Dibawah langit biru cerah menarilah sebuah kain berwarna merah dan putih. Gerakannya semakin memikat saat ditiup angin. Terasa semakin khidmat saat diiringi alunan suara merdu lagu 'Indonesia Tanah Airku Tanah Tumpah Darahku'. Tangan mereka seraya terangkat, menghormati bendera tersebut. Adam melihat hal itu hanya mampu mengikuti dengan wajah kebingungan.

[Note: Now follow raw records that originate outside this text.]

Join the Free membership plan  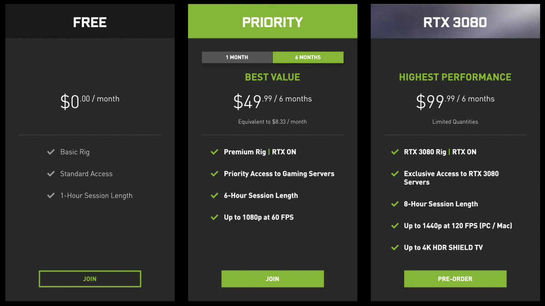90,279
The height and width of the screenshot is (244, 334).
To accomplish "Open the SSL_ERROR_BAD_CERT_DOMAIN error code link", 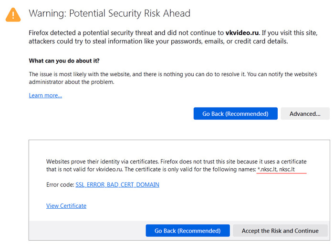I will [x=117, y=184].
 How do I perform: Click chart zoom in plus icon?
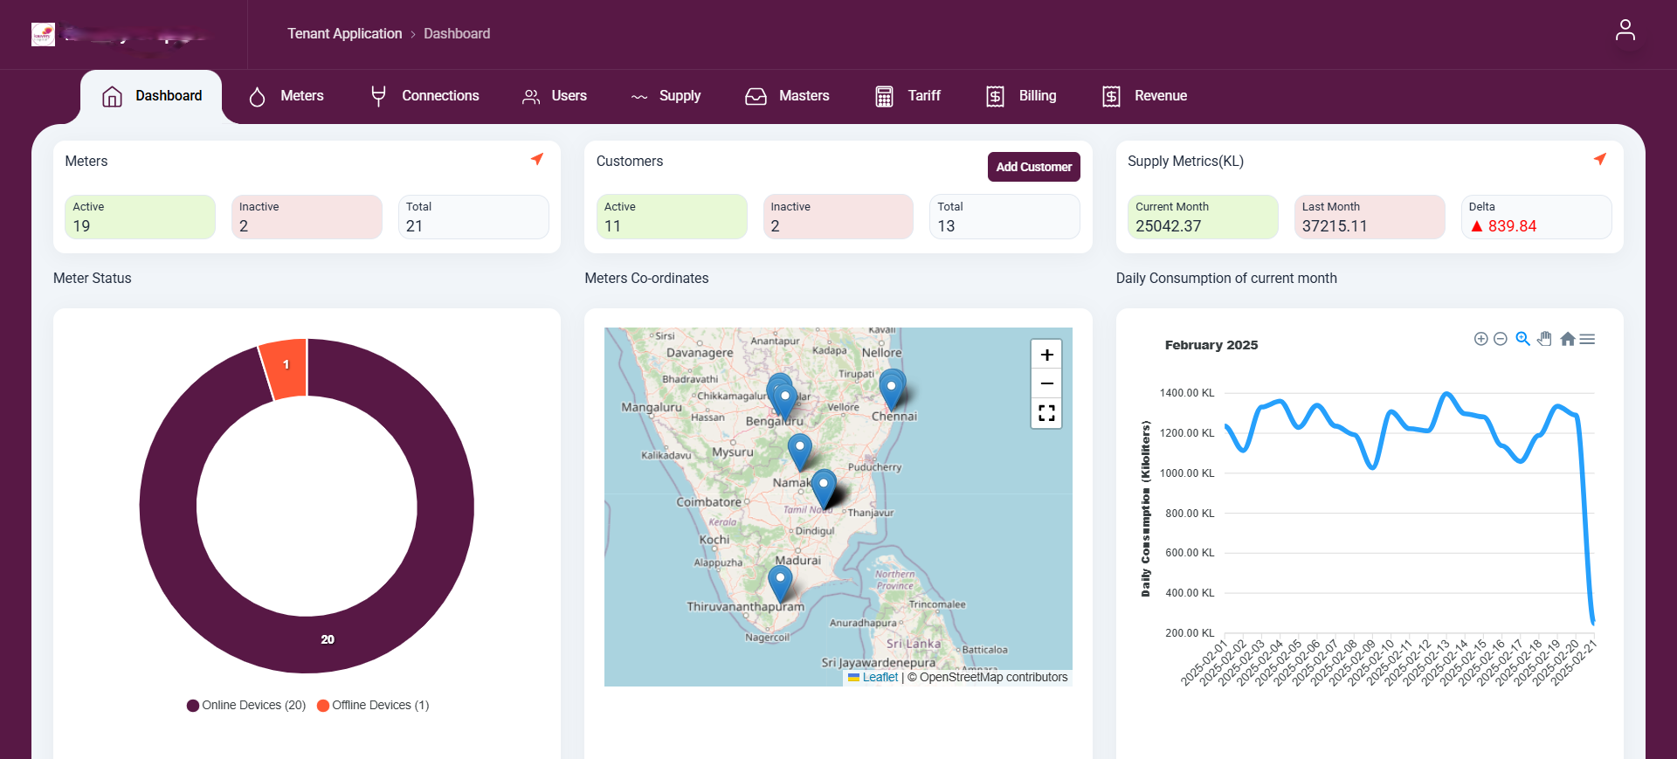click(x=1480, y=339)
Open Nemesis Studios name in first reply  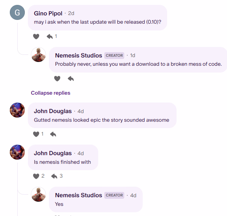(78, 56)
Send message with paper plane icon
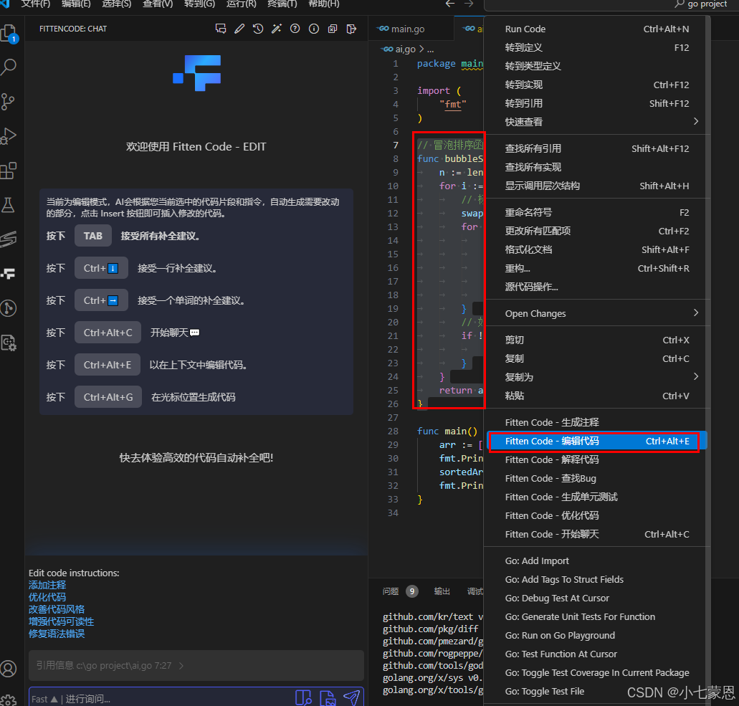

Usai upacara penaikan bendera, Adam berlari menghampiri Gurunya dan bertanya, "Pak Guru, mengapa semua orang mengangkat tangan menghormati kain merah putih itu? Apa begitu penting sehingga semua orang bernyanyi untuknya?"

Pak Guru diam dan tersenyum lebar. Adam menatap wajah gurunya seraya mengambil catatan kecil dalam tasnya dan berkata, "Dalam senyuman Pak Guru, Adam tak mendapatkan jawabannya."

"Kemarilah, Nak."

"Dulu, berjuta kehidupan telah hilang untuk mengibarkan bendera itu. Mereka merelakan tubuhnya dicabik-cabik pisau tajam, merelakan badannya diwarnai cambukan panjang, merelakan hidupnya ditembus peluru api. Belum lagi mereka menahan lapar hingga seluruh badan tinggal tulang melekat tulang. Ditambah pencabulan yang begitu sadis merenggut beribu nyawa tak berdosa."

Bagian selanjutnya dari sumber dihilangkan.